• Document section
Fonts, colors and styles

The row_spec and column_spec allow users to change the styling of their tables. For instance, this code creates a table where the first column is in bold blue text on pink background:

msummary(models, output = 'latex') %>%
    row_spec(1, bold = TRUE, color = 'blue', background = 'pink')

Column groups

You can define column group labels using kableExtra’s add_header_above function:

msummary(models, output = 'latex') %>%
    add_header_above(c(" " = 1, 
                       "Donations" = 2, 
                       "Crimes (person)" = 2, 
                       "Crimes (property)" = 1))

Complex example

cm <- c('Literacy' = 'Literacy (%)',
        'Clergy' = 'Priests/capita',
        'Commerce' = 'Patents/capita',
        'Infants' = 'Infants',
        '(Intercept)' = 'Constant')

• Dataset excerpts

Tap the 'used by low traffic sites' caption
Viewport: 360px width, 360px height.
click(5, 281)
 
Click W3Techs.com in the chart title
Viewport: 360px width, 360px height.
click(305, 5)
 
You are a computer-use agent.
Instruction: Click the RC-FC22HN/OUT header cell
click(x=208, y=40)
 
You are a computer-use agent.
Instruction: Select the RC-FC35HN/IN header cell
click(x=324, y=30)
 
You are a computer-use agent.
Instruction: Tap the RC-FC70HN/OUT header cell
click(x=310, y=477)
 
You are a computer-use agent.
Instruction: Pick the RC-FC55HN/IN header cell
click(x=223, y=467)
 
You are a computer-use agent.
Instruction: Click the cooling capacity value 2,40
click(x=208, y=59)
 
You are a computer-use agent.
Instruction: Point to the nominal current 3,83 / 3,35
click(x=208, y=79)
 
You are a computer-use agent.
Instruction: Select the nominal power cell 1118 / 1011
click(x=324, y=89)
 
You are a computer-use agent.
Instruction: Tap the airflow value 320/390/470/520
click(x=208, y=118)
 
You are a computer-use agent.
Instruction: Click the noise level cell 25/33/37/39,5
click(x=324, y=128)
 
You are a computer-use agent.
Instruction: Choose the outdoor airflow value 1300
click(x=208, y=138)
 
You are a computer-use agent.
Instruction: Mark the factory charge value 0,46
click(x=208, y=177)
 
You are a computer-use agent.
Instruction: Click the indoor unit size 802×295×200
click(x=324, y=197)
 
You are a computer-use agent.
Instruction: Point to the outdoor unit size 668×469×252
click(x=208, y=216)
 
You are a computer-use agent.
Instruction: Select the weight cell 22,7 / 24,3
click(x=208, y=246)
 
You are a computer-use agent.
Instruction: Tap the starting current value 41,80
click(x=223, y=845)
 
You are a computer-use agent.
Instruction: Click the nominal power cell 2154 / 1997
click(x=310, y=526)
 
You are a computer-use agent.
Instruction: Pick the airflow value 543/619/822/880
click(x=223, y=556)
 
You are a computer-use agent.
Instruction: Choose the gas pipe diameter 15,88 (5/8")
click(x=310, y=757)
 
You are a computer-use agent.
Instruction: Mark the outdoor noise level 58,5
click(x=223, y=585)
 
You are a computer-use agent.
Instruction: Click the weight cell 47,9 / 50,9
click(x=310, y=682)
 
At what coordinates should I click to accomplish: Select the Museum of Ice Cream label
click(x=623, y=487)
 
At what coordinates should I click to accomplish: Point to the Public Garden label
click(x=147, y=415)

• Exercise requirements
1. According to the table-styling guide, which kableExtra function defines column group labels?
2. Continue the table-styling guide from the point where it stops.
The listing has no connection to the table-styling guide.

• Results for the exercise
1. The add_header_above function.

2.
msummary(models,
    coef_map = cm,
    stars = TRUE,
    gof_omit = "Deviance",
    title = 'modelsummary package for R',
    notes = c('First custom note to contain text.',
              'Second custom note with different content.')) %>%
    add_header_above(c(" " = 1,
                       "Donations" = 2,
                       "Crimes (person)" = 2,
                       "Crimes (property)" = 1))
   row_spec(3, bold = TRUE, color = 'blue', background = 'pink')